++++ Records for this task

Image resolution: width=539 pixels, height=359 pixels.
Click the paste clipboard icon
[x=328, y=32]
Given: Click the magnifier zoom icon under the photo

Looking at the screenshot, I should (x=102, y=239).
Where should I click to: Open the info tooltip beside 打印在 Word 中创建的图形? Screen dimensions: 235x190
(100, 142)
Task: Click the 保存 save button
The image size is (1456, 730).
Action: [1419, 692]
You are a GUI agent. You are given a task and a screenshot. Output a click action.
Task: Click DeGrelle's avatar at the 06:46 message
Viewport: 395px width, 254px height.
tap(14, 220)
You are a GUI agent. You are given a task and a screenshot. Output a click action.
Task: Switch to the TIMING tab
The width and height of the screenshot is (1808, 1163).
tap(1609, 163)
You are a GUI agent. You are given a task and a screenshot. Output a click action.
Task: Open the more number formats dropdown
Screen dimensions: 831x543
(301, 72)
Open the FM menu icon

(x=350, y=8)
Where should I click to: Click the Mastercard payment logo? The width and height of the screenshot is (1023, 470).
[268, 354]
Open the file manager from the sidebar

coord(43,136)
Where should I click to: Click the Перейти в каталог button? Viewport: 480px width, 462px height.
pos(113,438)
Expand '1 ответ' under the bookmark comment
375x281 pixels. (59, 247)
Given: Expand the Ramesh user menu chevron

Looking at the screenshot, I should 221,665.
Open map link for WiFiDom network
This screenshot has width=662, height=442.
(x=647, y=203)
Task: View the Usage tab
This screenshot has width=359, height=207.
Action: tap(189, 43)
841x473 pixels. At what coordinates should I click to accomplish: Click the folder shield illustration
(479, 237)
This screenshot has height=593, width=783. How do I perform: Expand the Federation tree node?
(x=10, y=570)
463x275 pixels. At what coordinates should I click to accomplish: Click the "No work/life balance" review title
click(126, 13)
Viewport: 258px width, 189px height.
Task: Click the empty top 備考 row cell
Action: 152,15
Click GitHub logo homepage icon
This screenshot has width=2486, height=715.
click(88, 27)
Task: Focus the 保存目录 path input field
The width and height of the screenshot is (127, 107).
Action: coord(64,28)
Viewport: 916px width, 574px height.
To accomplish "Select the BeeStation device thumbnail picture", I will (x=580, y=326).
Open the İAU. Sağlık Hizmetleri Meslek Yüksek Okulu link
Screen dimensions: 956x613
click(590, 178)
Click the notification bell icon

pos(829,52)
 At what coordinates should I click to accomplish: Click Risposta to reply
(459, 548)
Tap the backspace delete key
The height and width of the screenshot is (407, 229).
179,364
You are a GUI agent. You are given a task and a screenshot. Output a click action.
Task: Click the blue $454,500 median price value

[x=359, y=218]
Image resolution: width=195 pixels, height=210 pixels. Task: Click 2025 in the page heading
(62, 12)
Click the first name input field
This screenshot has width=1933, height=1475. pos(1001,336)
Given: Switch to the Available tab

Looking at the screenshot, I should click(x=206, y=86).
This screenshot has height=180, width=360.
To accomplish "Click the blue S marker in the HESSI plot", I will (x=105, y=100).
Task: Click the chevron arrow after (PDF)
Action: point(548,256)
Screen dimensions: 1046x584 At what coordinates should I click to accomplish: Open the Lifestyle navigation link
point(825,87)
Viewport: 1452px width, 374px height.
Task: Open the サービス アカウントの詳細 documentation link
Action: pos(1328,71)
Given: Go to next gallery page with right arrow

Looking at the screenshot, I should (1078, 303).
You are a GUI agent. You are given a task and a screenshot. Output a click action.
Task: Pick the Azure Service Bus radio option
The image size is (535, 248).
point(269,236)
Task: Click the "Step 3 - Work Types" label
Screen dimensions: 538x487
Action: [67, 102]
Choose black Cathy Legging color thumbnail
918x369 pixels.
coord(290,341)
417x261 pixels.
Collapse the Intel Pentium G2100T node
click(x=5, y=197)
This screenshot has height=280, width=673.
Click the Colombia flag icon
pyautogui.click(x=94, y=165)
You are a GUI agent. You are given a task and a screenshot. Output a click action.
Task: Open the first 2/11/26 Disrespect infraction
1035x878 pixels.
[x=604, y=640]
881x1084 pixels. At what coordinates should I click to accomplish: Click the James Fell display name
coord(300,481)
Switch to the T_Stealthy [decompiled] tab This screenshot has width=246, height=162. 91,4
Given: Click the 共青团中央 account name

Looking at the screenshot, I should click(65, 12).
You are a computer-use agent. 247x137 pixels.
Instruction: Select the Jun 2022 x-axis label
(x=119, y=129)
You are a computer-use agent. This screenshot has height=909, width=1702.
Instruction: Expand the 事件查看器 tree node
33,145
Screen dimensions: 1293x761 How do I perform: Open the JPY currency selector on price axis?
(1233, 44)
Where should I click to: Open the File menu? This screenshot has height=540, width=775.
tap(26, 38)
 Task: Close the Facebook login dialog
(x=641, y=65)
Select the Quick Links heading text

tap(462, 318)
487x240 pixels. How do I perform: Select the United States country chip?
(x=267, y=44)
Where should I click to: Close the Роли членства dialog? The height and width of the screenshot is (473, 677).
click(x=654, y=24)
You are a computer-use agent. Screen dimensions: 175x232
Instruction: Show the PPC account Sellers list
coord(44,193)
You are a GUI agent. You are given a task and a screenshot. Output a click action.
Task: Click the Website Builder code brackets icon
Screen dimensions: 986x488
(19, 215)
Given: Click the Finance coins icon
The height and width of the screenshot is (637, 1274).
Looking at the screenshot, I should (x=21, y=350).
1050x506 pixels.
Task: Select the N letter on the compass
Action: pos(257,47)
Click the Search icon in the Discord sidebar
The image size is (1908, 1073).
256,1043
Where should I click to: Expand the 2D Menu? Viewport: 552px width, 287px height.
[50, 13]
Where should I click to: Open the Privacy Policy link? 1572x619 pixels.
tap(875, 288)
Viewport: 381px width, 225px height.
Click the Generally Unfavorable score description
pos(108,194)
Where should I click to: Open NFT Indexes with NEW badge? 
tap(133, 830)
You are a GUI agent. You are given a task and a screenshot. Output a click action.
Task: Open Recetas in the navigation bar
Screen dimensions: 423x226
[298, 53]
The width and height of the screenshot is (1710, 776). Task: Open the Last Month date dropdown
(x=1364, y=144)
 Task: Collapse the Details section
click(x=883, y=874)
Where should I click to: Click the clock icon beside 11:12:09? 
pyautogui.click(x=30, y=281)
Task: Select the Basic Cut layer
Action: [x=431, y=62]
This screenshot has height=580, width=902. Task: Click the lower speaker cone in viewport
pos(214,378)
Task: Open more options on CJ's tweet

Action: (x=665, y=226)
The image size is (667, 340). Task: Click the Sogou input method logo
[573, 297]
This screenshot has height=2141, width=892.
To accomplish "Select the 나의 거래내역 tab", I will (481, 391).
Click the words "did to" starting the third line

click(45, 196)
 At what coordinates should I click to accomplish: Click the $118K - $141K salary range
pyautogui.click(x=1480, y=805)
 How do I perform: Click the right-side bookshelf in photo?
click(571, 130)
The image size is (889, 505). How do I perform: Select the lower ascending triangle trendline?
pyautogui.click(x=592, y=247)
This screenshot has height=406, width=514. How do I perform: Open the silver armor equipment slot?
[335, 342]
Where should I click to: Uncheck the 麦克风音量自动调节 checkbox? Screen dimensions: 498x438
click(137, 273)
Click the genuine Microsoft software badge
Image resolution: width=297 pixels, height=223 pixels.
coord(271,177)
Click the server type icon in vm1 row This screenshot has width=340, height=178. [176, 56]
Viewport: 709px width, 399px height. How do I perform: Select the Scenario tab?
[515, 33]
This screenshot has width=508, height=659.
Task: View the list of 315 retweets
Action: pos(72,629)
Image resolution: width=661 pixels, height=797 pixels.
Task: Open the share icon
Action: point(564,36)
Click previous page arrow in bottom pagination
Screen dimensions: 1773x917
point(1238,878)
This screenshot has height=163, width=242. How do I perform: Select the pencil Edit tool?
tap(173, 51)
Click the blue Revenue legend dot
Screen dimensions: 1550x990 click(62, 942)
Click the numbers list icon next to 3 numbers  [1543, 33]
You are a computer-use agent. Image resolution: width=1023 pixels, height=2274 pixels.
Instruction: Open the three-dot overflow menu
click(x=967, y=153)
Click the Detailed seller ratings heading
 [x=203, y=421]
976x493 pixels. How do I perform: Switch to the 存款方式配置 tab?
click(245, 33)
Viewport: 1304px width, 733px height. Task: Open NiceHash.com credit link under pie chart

++++++++

Task goal:
Give the lines of the listing as a numbered list, from the line containing "881x1084 pixels. At" up to and including the line containing "(x=119, y=129)", leaving out blank lines.

Task output:
1. 881x1084 pixels. At what coordinates should I click to accomplish: Click the James Fell display name
2. coord(300,481)
3. Switch to the T_Stealthy [decompiled] tab This screenshot has width=246, height=162. 91,4
4. Given: Click the 共青团中央 account name
5. Looking at the screenshot, I should click(65, 12).
6. You are a computer-use agent. 247x137 pixels.
7. Instruction: Select the Jun 2022 x-axis label
8. (x=119, y=129)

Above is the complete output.